Disable cores to benchmark performance

does anybody know whether I can disable cores in a CUDA run.

Problem is, I have a rather old 8600GT with 32 cores and a GTX280 with 240 cores.
My App runs 8.5 times faster on the second one.
Seems resonable for 7.5 times more cores and better coalesced read/writes.

BUT: I just found out, memory access is 7GB/s on the older one and 110GB/s on the new one.
Now I would like to know what part of the speed-up is done by the faster gloabal memory access and what by the increase of cores.

If I could restrict the GTX280 to use only 32 cores I could get a figure!
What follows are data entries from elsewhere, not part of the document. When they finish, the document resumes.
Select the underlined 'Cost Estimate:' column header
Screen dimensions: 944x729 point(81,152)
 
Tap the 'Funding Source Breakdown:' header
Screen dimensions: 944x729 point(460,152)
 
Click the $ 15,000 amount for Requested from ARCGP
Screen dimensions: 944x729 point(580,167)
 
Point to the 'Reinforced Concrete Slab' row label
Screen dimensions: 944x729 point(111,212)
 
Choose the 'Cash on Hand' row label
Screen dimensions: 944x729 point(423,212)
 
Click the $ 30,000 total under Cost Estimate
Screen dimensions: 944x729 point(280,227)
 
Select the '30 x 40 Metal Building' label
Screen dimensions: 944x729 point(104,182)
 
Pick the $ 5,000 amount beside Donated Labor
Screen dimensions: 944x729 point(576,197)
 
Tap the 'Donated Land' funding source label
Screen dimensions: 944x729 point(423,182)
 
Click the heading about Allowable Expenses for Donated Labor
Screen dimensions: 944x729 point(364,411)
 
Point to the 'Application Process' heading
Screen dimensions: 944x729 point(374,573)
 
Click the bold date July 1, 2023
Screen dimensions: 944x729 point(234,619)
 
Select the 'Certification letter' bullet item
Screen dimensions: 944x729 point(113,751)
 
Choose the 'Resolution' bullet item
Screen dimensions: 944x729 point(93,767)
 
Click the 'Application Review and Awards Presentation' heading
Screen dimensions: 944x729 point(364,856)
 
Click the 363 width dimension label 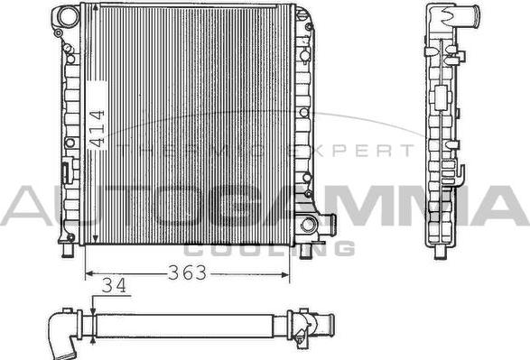click(187, 272)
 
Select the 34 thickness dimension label click(115, 285)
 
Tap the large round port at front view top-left click(67, 16)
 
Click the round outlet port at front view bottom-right click(309, 224)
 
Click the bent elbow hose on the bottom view click(62, 335)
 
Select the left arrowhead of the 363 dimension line click(88, 274)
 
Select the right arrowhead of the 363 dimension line click(285, 275)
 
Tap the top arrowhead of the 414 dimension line click(96, 8)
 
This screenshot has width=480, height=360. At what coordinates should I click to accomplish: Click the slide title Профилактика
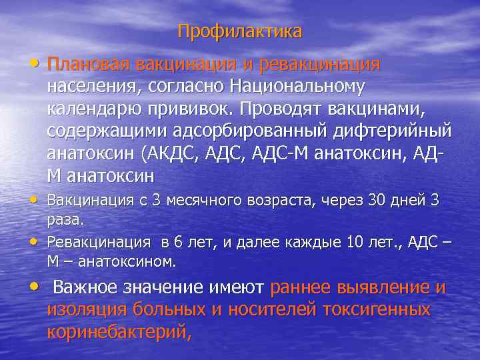pyautogui.click(x=239, y=31)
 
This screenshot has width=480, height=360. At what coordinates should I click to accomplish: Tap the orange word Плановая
pyautogui.click(x=88, y=65)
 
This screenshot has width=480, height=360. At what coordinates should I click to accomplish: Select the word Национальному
pyautogui.click(x=297, y=86)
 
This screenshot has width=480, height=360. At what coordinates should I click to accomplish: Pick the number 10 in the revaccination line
pyautogui.click(x=354, y=241)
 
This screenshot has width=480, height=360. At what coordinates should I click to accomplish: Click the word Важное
pyautogui.click(x=87, y=287)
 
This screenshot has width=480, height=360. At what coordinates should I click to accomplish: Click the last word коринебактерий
pyautogui.click(x=117, y=331)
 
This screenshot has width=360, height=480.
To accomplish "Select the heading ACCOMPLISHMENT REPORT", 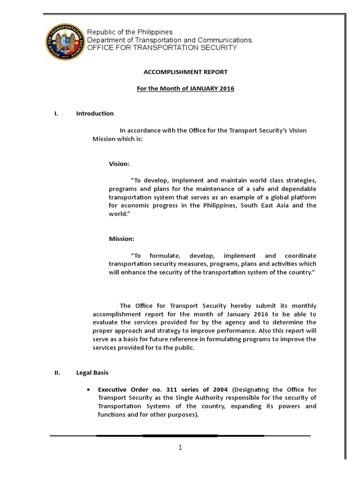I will click(x=185, y=72).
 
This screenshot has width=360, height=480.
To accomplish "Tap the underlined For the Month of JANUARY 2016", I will click(x=185, y=89).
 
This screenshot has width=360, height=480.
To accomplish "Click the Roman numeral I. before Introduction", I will click(x=56, y=113).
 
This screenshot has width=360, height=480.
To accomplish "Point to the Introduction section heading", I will click(x=95, y=113).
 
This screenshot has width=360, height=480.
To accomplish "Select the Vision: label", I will click(x=119, y=164).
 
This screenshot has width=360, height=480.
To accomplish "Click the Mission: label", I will click(x=121, y=239).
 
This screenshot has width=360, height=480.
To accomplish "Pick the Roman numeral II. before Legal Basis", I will click(x=57, y=373).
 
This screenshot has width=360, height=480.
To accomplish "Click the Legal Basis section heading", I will click(x=92, y=373).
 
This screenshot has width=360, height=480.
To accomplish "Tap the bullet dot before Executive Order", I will click(x=89, y=390).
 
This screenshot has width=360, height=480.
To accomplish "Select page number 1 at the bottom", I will click(x=180, y=448).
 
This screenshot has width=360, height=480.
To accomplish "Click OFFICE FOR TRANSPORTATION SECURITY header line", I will click(x=162, y=48).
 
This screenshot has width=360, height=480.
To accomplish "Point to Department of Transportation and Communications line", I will click(x=170, y=40).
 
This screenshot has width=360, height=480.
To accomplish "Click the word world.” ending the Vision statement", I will click(x=118, y=214).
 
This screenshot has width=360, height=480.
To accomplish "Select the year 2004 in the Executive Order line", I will click(x=218, y=390).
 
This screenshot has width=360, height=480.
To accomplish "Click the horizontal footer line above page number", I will click(x=180, y=435).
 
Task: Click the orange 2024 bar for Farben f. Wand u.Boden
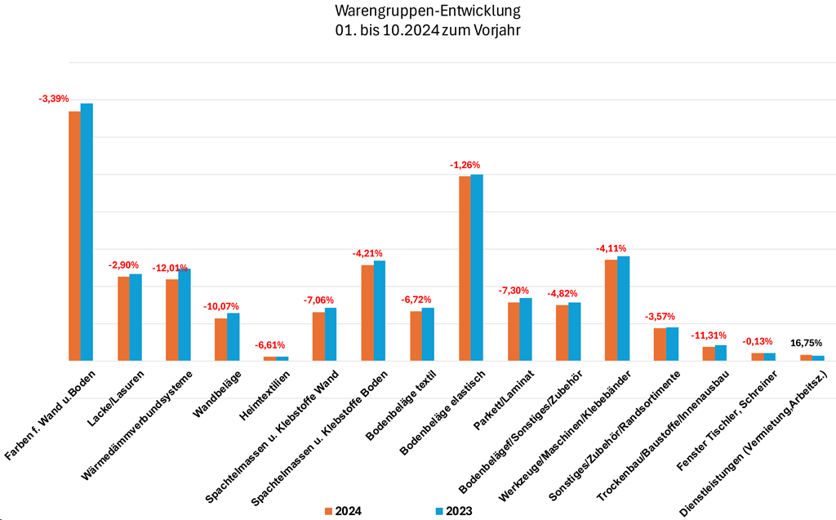pyautogui.click(x=74, y=236)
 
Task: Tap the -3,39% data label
pyautogui.click(x=55, y=99)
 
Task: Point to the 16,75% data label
pyautogui.click(x=807, y=343)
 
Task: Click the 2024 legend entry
pyautogui.click(x=342, y=511)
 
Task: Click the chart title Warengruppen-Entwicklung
pyautogui.click(x=427, y=12)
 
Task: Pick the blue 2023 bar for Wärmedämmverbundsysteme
pyautogui.click(x=185, y=314)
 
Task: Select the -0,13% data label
pyautogui.click(x=758, y=342)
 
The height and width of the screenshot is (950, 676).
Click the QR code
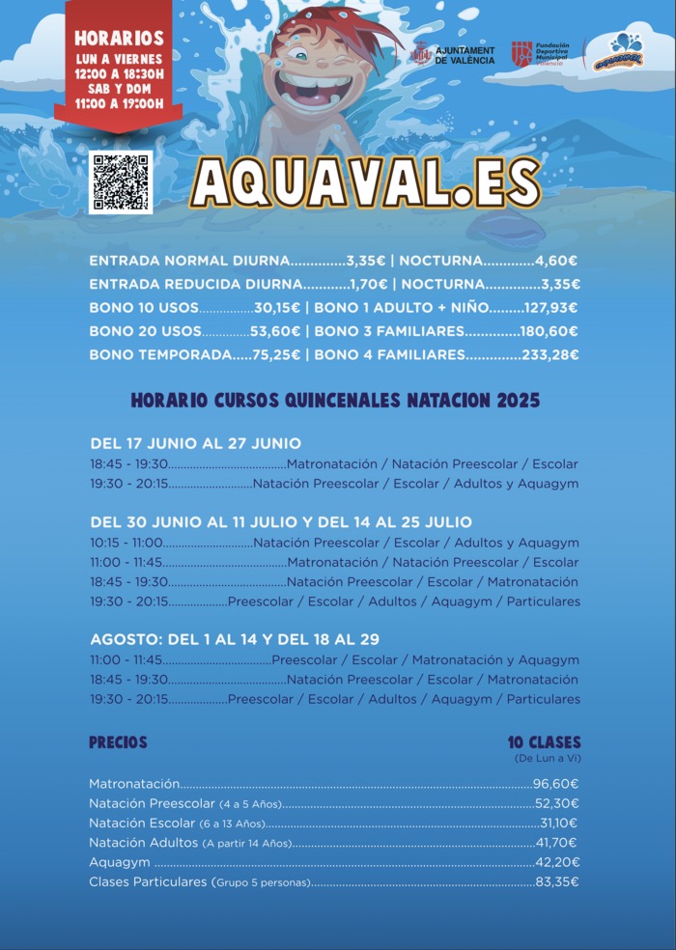120,182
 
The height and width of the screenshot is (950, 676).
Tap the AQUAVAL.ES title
365,182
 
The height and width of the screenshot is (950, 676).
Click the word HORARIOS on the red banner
119,39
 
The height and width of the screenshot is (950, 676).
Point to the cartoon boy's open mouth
307,92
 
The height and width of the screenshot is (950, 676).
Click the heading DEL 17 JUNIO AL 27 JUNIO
195,443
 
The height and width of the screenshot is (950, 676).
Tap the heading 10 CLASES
545,742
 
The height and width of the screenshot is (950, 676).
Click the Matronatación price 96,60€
556,784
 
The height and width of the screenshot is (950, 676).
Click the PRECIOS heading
118,742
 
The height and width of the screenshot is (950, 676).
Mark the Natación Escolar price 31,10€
558,823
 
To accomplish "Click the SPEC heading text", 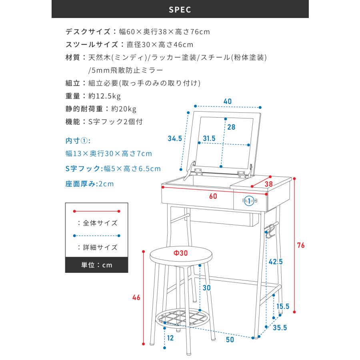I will pos(180,10).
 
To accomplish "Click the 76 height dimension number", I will pos(300,245).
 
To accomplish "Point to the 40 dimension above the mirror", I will pos(227,102).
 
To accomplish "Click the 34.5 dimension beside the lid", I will pos(175,138).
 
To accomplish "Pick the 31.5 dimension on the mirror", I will pos(209,138).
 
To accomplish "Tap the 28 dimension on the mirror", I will pos(231,127).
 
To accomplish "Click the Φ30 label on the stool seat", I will pos(180,253).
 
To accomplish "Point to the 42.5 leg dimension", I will pos(275,262).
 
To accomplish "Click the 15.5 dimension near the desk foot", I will pos(283,306).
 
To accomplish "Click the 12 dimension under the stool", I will pos(170,338).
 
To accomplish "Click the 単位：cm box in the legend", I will pos(96,265).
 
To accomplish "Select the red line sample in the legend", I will pos(96,210).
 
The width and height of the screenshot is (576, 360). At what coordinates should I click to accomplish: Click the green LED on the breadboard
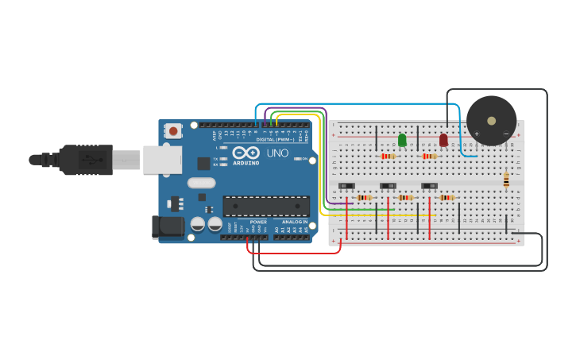click(x=402, y=141)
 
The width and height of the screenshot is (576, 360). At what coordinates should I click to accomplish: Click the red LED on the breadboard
click(x=443, y=141)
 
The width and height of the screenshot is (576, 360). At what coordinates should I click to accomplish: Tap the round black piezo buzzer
click(x=491, y=120)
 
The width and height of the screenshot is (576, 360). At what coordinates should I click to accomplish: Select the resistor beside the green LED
click(x=388, y=157)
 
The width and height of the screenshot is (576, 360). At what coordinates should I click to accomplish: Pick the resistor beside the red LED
click(x=429, y=157)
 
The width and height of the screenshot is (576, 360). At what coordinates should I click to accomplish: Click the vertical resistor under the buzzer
click(x=506, y=180)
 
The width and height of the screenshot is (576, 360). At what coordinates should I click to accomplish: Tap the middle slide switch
click(x=389, y=186)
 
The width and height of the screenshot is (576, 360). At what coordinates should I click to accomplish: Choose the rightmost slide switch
click(x=430, y=186)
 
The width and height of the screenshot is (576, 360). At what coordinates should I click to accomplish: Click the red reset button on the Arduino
click(x=173, y=131)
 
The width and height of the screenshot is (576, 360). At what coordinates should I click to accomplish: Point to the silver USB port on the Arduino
click(x=162, y=159)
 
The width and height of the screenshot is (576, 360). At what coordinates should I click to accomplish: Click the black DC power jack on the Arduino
click(x=168, y=226)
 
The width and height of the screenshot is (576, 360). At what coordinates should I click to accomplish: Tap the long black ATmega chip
click(x=266, y=206)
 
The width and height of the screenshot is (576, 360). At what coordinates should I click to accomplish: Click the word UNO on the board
click(x=277, y=153)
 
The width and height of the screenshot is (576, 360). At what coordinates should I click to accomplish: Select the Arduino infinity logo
click(x=246, y=153)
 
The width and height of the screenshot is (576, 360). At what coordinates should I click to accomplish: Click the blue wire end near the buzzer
click(x=474, y=156)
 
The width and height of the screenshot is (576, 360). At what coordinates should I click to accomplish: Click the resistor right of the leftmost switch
click(x=365, y=197)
Any ideas how to do this… or to solve my problem otherwise?

Thanks and Cheers,

Change the memory and/or core frequencies. That is, if it works for you without crashing (for me it only works with versions before (I think) CUDA 2.0 beta 2).

Gracias for the tip, Reimar…

Any tool you would recommend for the job?



Uh. Just the applications nvidia has for that purpose? E.g. the control panel (well, the thing that replaced it nowadays) on Windows, nvidia-settings on Linux (maybe you still have to set the CoolBits option in the xorg.conf) or the non-NVidia nvclock, that one might work without an X server running, though I never tried.

The simplest (and only) way to disable cores on a GTX 280 is to run on GTX 260 ;) But then, that has lower memory bandwidth, too… And probably for a reason (see discussion below)

I hate to say it, but even if you could disable MPs, I doubt that you would get the information you want. The hardware is most certainly designed to distribute that 110 GiB/s of bandwidth among all the MPs. There is probably no way that a fewer number of MPs could sustain the same bandwidth.

A different (not necessarily better) way to test if you are compute or memory bound is to also count the number of GFLOP/s that your kernel does. If you get ~40 GFLOP/s and 110 GiB/s, then you are most certainly memory bound. But, if you were to get, say ~500 GFLOP/s and 1 GiB/s, then you are probably compute bound. With ~500 GFLOP/s and 110 GiB/s, you have the perfect mix for the GPU: great!

Anyways, just from seeing the 110 GiB/s on the GTX 280 I would guess with 99% certainty that your kernel is memory bound.

You miscalculated the 8600GT’s bandwidth by half (theoretical is >22GB/s). NVIDIA GPUs retain the same balance between comps and memory bandwidth across performance levels, which is why using a card like an 8600GT still lets you easily project performance to a higher-spec’d card, as you have discovered.

Dear Alex,

thanks for your helpful reply!

Actually I did not “calculate” the bandwidth but just started the “bandwidthTest.exe” from the CUDA SDK.

I am using a passively cooled card, maybe that might make the difference to the “normal” 8600GT specs?

Best regards,


Passively cooled cards shouldn’t have their memory underclocked so much. Strange. On my 8600GT, btw, I get 15.5 GB/s device-to-device.